Hmmm.... A 'top 7' is a tough order, Chris, but I'll give it a go. I'm going to exclude AC because all of us will obviously(?) have him on here. So, here are my 7 aside from the Master himself:
Laurence Sterne - the author of Tristram Shandy, which is probably my favourite book thus far. I've read it countless times & it's never far from me.

Charles Baudelaire - He represents an epoch, & a vast array of artists, musicians & writers under his banner. Like Laurence his output was distilled into one pure burst of energy.
William Blake - Although I'm perhaps more influenced by his artwork, it's almost impossible to separate this from his written word. They are bound together, & for that I find him to be extraordinary for his time.

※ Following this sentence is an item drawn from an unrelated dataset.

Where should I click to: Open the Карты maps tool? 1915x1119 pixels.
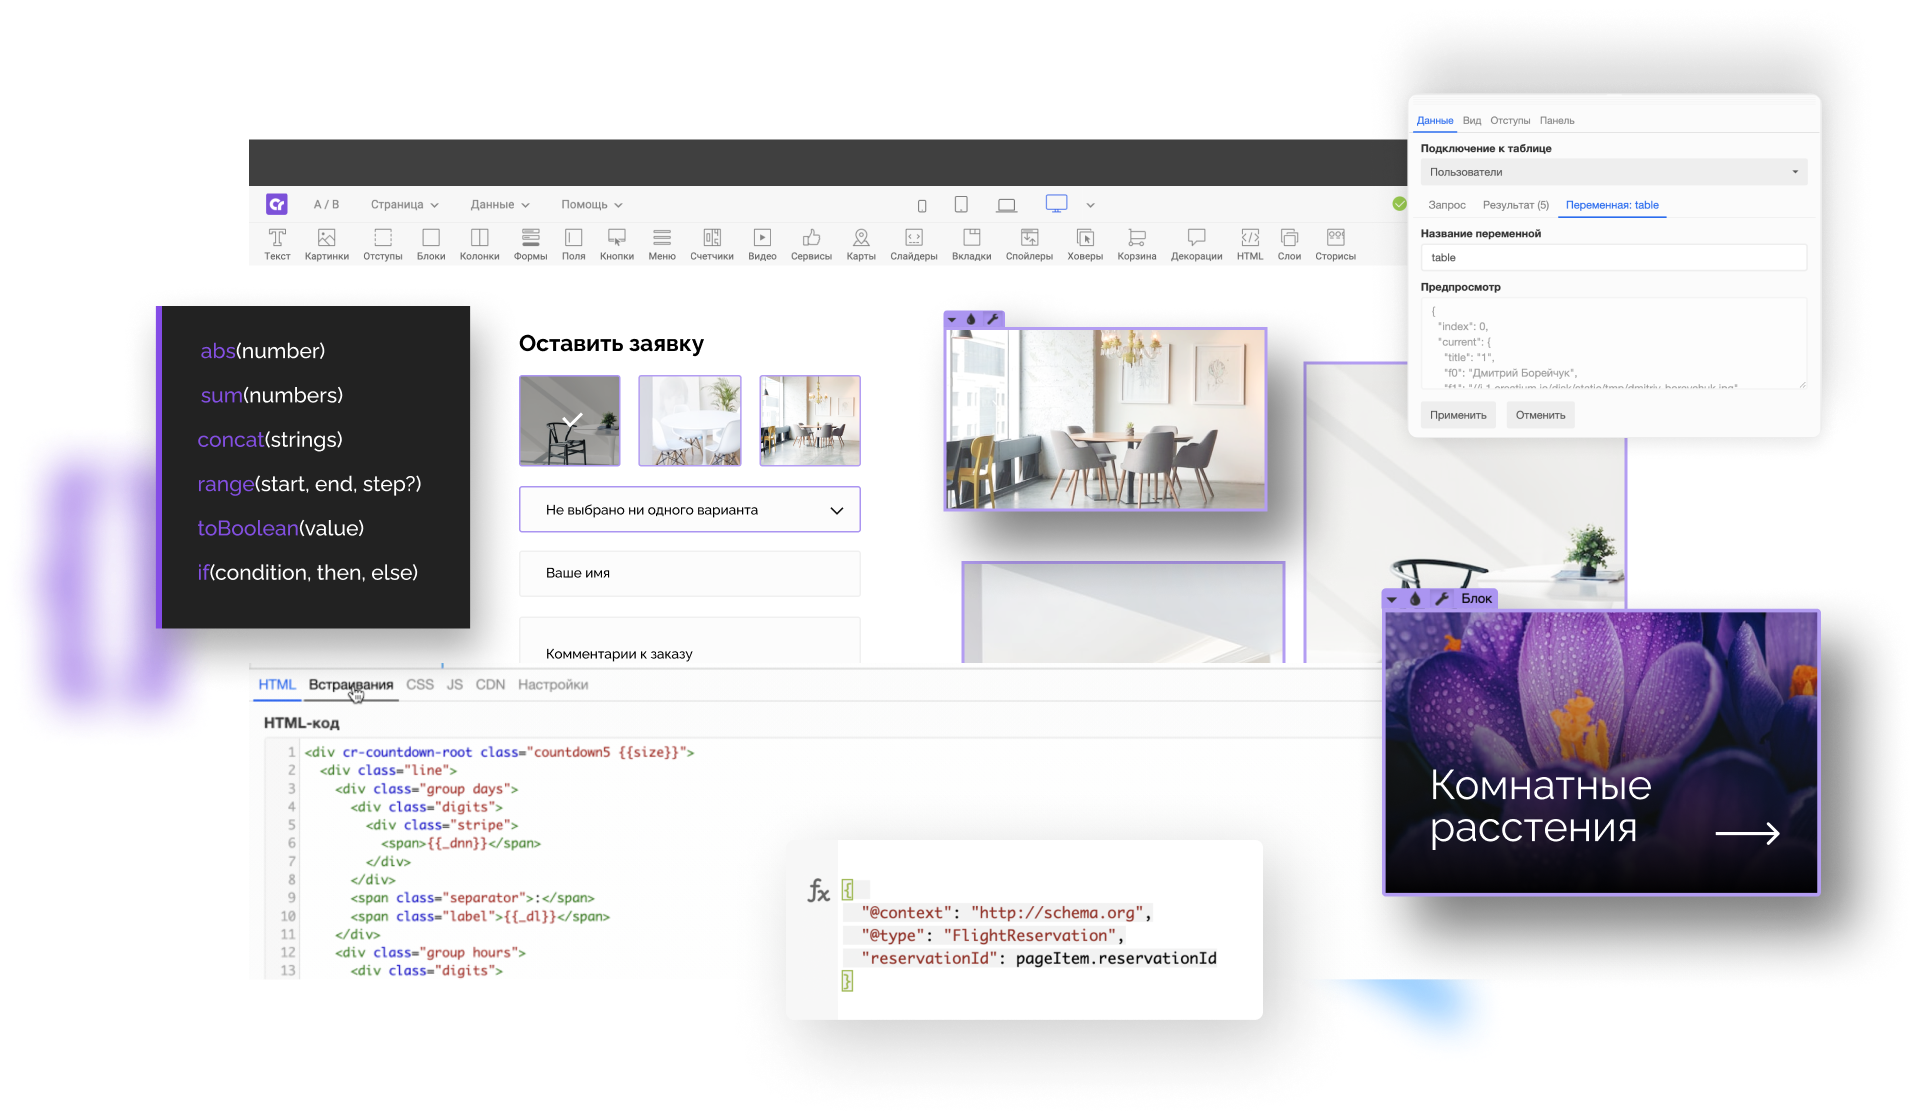(x=861, y=243)
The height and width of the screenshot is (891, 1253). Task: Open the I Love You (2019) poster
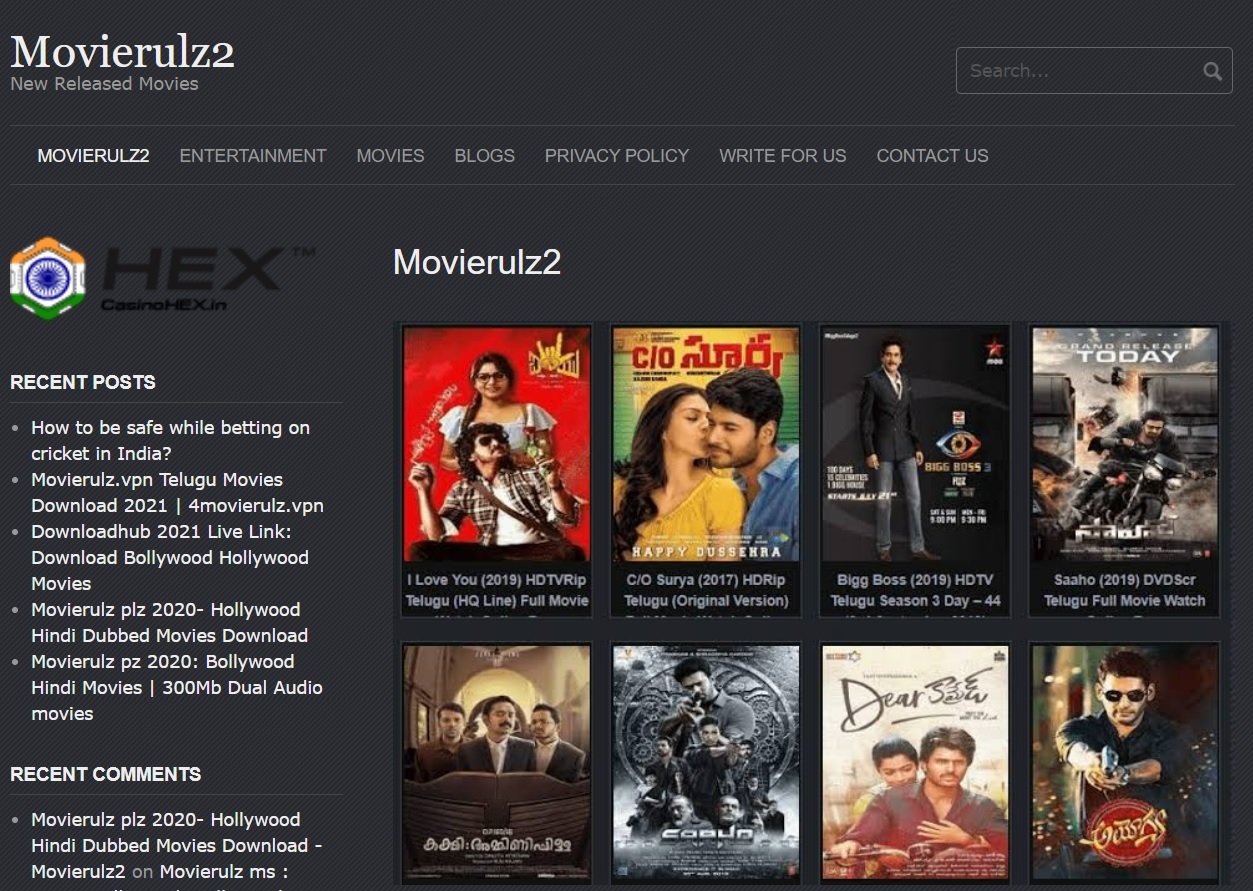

Friedrich Nietzsche - He is the one philosopher who had the ability to draw in a wider audience through his talent for the grand dramatic sweep. Made everyone else look boring in comparison.

Jack Kerouac - Defines the hopes & dreams of the USA for me. I think of his work as being musical. He was the vocalist for many a band (in spirit).

Terry Pratchett - He made 50 books a walk through the park. There is no other who has made me laugh more. His ability for sustained jokes is unsurpassed, & in these he gives wisdom.

Alan Moore - He would probably be AC's favourite!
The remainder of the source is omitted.